Typically, you would like to pick the hyper-parameters, observe the convergence of Markov Chain Monte Carlo or even use Sequential Monte Carlo to train the model. However, here is the simplest possible case we could run that works just fine with the default parameters:

import numpy as np
import matplotlib.pyplot as plt
from best.gp import MultioutputGaussianProcess
# Number of observations
num_obs = 20
# The noise we will add to the data (std)
noise = 1e-6
# Draw the observed input points randomly
X = -10. + 20. * np.random.rand(num_obs)
X = np.atleast_2d(X).T
# Draw the observations
Y = np.sin(X) / (X + 1e-6) + noise * np.random.randn(*X.shape)
# Construct the design matrix
H = np.ones(X.shape)
# Construct an MGP object
gp = MultioutputGaussianProcess()
gp.set_data(X, H, Y)
# Pick the hyper-parameters (length scales, nuggets)
hyp = np.array([1., 1e-6])
gp.initialize(hyp)
# Run 2000 MCMC steps
gp.sample(steps=2000)
# Get a function object (subject to change in the future)
f = gp
plt.plot(X, Y, '+', markersize=10)
x = np.linspace(-10, 10, 100)
x = np.atleast_2d(x).T
h = np.ones(x.shape)
fx, Cx = f(x, h, compute_covariance=True)
plt.plot(x, fx, 'b', linewidth=2)
plt.plot(x, np.sin(x) / (x + 1e-6), 'r', linewidth=2)
s2 = 2. * np.sqrt(np.diag(Cx)).reshape(fx.shape)
plt.plot(x, fx + s2, 'g')
plt.plot(x, fx - s2, 'g')
plt.show()

You should see something like the following figure:

_images/gp_1d.png

The crosses are the observed data points. The red line is the true function from which the data are drawn. The blue line is the mean of the GPR prediction and the green lines indicated the 95% confidence intervals.

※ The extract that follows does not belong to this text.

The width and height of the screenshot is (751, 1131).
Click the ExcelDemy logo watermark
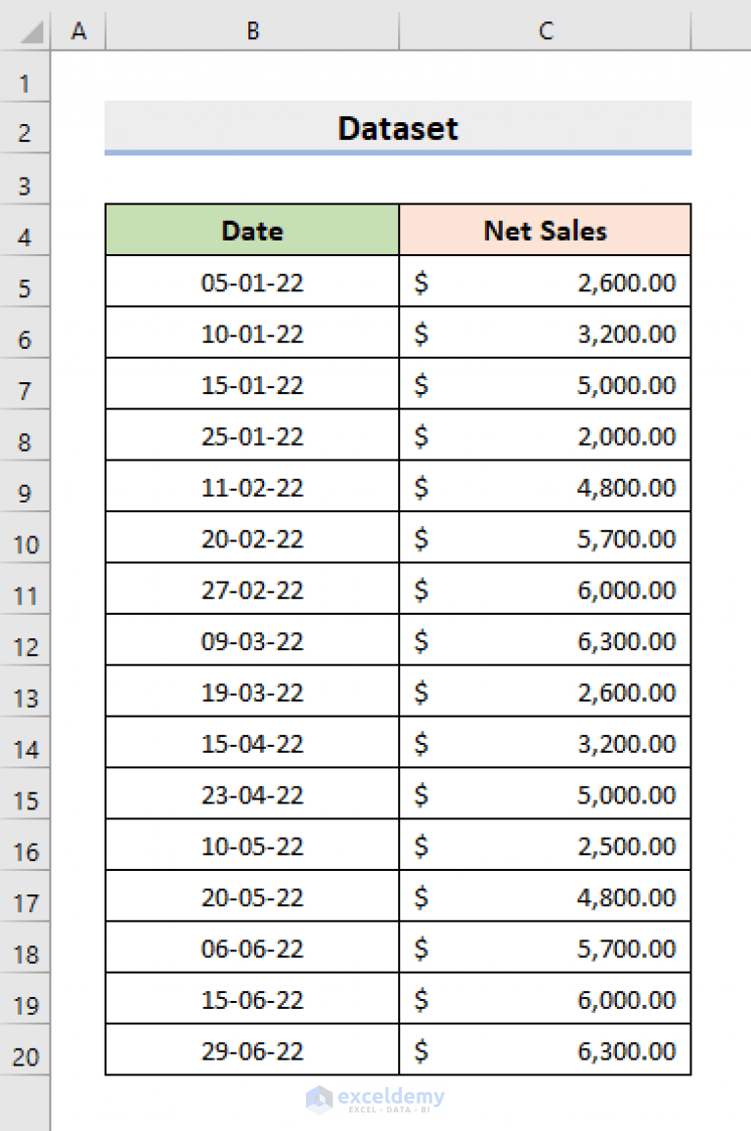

Treed Gaussian Process Regression

The class TreedMultioutputGaussianProcess implements an extension of the model we developed in (PAPER REFERENCE). This model is not trained directly on data, but it requires a best.maps.Solver object. It is used to construct a surrogate of the solver.

Simple Treed Gaussian Process Regression Example

The following demo can be found in best/demo/test_treed_gp.py. It learns the output of a dynamical system with a discontinuity with respect to the initial conditions (see examples.ko.KOSolver). It uses active learning (Bayesian Experimental Design) to select the observed inputs:

if __name__ == '__main__':
    import fix_path


from examples.ko import KOSolver
from best.gp import TreedMultioutputGaussianProcess
import numpy as np
import matplotlib.pyplot as plt


if __name__ == '__main__':
    # Initialize the solver
    solver = KOSolver(k=2, T=[0, 1], n_t=32)
    # Initialize the treed GP
    tmgp = TreedMultioutputGaussianProcess(solver=solver)
    tmgp.num_xi_init = 10
    tmgp.num_xi_test = 100
    tmgp.num_max = 100
    tmgp.num_elm_max = 20
    tmgp.verbose = True
    tmgp.model.sample_g = True
    tmgp.model.num_mcmc = 1
    tmgp.model.num_init = 100
    # Initialial hyper-parameters
    init_hyp = np.array([.1, .1, .1, 1e-1, 1e-1])
    tmgp.init_hyp = init_hyp
    tmgp.num_mcmc = 100
    # Train
    tmgp.train()
    # Print the tree
    print str(tmgp.tree)
    # A fine scale solver to test our predictions
    fine_solver = KOSolver(k=solver.k_of[0], n_t=50)
    # Make predictions
    for i in range(10):
        xi = np.random.rand(1, solver.k_of[0])
        X = [xi] + fine_solver.X_fixed
        H = tmgp.mean_model(X)
        n = np.prod([x.shape[0] for x in X])
        Yp = np.ndarray((n, solver.q), order='F')
        Vp = np.ndarray((n, solver.q), order='F')
        tmgp(X, H, Yp, Vp)
        Y = fine_solver(xi[0, :])
        plt.plot(fine_solver.X_fixed[0], Y)
        E = 2. * np.sqrt(Vp)
        for i in range(solver.q):
            plt.errorbar(fine_solver.X_fixed[0], Yp[:, i], yerr=E[:, i])
        plt.show()

The plots you will see will look like the following:

_images/tgp_ko.png

The prediction of the treed Gaussian Process model for the response of the dynamical system as a function of time with error bars. This the prediction on a random input sample not used in the training data. The total number of observations was restricted to 100.